I don't need to decide until this one gives up the ghost but it's fun to stay informed on the new stuff.


----------



## RH (Sep 7, 2010)

Can't go wrong with the Makita. The new batteries are incredible.


----------



## the paintman (Feb 3, 2012)

I prefer the Ping G25. With proper impact the sound is immpecably sharp and clear. :whistling2:


----------



## ridesarize (Jun 19, 2012)

doctors11 said:


> Wow, it has been a while. Not long after posting those threads I had a deck reboarding job lined up. Literally on the first screw my Ryobi died. Had no choice but to run to Lowes and choose between the Dewalt 20v kit (it had just come out and no brushless was yet available), the Hitachi and the Bosch. I hadn't researched any of them so I grabbed the Dewalt only because it had the highest torque rating. I still have it now and it works OK but feels more like a plastic toy in my hands. I still enjoy reading tool reviews and if I had to buy another right now it would be between the brushless Dewalt and the new Fuel model from Milwaukee.
> 
> Contractor Talk has lots of discussion on this. The Makita has slipped down the list because a lot of members have had recent problems with new batteries and chargers crapping out.
> 
> Anyone else have good/bad info to share?

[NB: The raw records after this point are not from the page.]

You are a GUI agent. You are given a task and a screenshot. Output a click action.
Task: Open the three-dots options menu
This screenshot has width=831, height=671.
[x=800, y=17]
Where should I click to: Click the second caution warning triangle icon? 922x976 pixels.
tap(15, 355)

I have had the Milwaukee 12v impact drill and love it a lot. 
Built a lot of stuff with the thing using deck screws, had 800 ft lbs of torque which blows away most competition. 
I bought my boss a bosch (maybe lower range bosch) and we compared them to each other and my milwaukee drove 3.5" screws 3 times faster. I've had mine for over 3 years now, original 2 batteries and it's all good still. I've even left it in the rain overnight sitting in a gutter and it survived. Shot a stream of lacquer into it when cleaning a hvlp on accident, it also survived.
I bought the milwaukee radio and it kicks butt, it's heavy but had many compliments on it and two other contractors I've worked around bought one because they liked mine. I do like the makita system too though but too pretty for painters.


----------



## doctors11 (May 17, 2010)

the paintman said:


> I prefer the Ping G25. With proper impact the sound is immpecably sharp and clear. :whistling2:


 Took me a while...it's early, but I finally got it!


----------



## doctors11 (May 17, 2010)

ridesarize said:


> I do like the makita system too though but too pretty for painters.

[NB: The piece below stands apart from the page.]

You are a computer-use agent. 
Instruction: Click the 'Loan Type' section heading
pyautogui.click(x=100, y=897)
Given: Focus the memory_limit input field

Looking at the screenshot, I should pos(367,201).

I've been told I'm too pretty to be a painter...guess they like old skinny bald guys!


----------



## the paintman (Feb 3, 2012)

doctors11 said:


> Took me a while...it's early, but I finally got it!

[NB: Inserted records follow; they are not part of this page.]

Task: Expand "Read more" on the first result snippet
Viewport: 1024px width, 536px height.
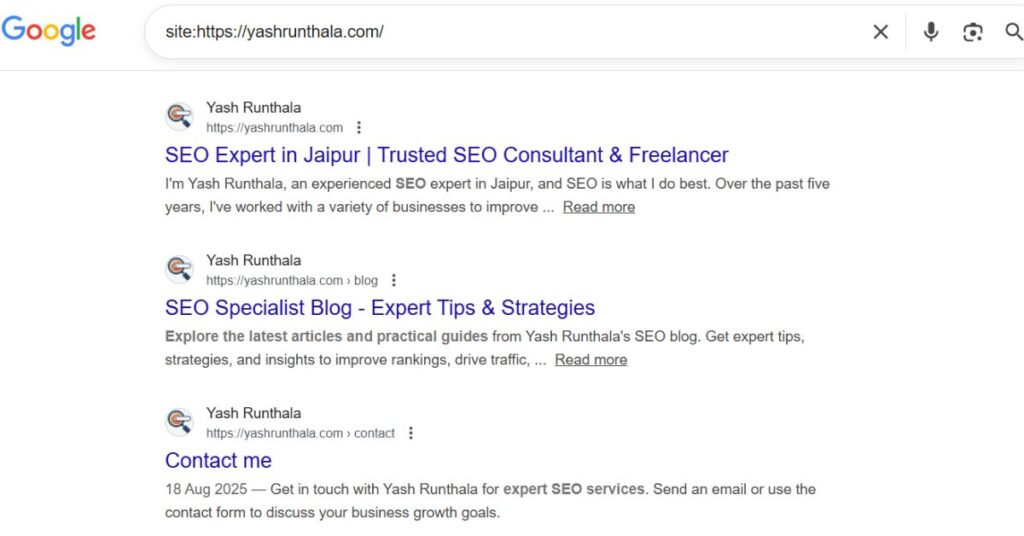Action: tap(598, 207)
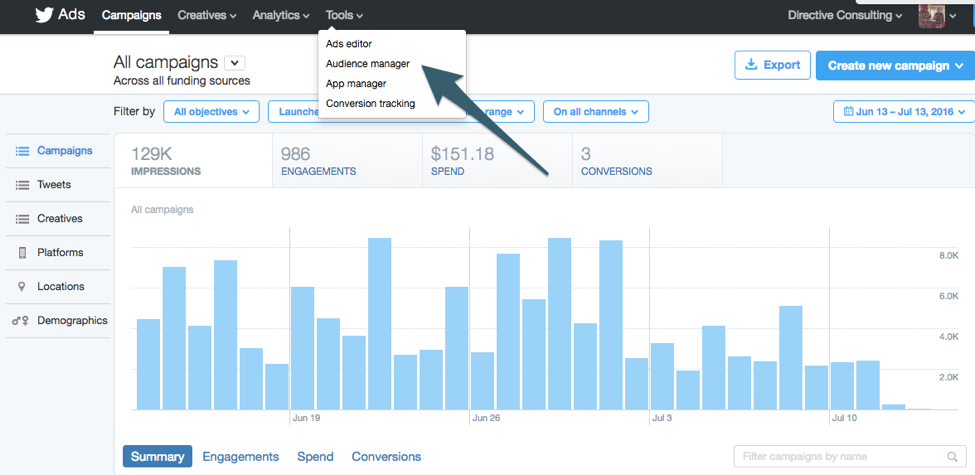Open the Jun 13 – Jul 13 date picker

(x=902, y=112)
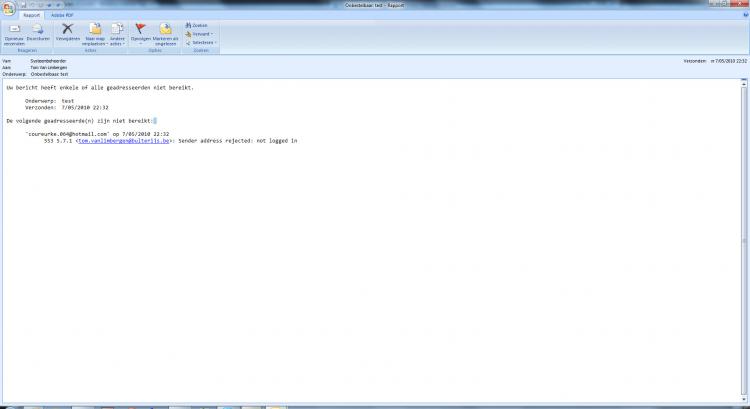750x409 pixels.
Task: Click Opnieuw verzenden to resend message
Action: [x=13, y=34]
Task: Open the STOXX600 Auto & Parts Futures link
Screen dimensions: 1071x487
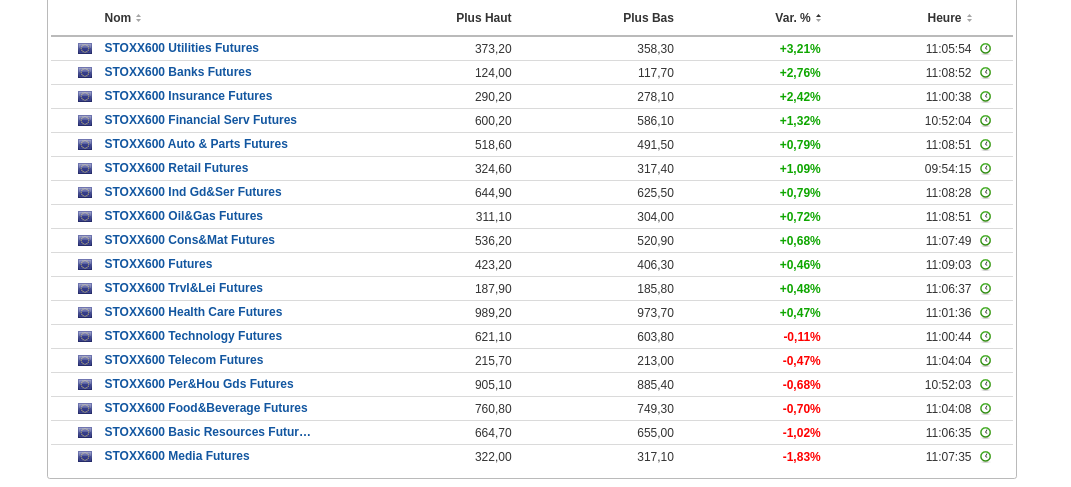Action: click(196, 144)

Glad someone finally got it. I must be losing it. LOL! 

I don't know where you guys find all these "smilies". Thats a good one. I love it. :yes:


----------



## doctors11 (May 17, 2010)

the paintman said:


> Glad someone finally got it. I must be losing it. LOL!
> 
> I don't know where you guys find all these "smilies". Thats a good one. I love it. :yes:


 I just Googled "golf smiley emoticon" and this came up...

http://www.picgifs.com/smileys/golf/


----------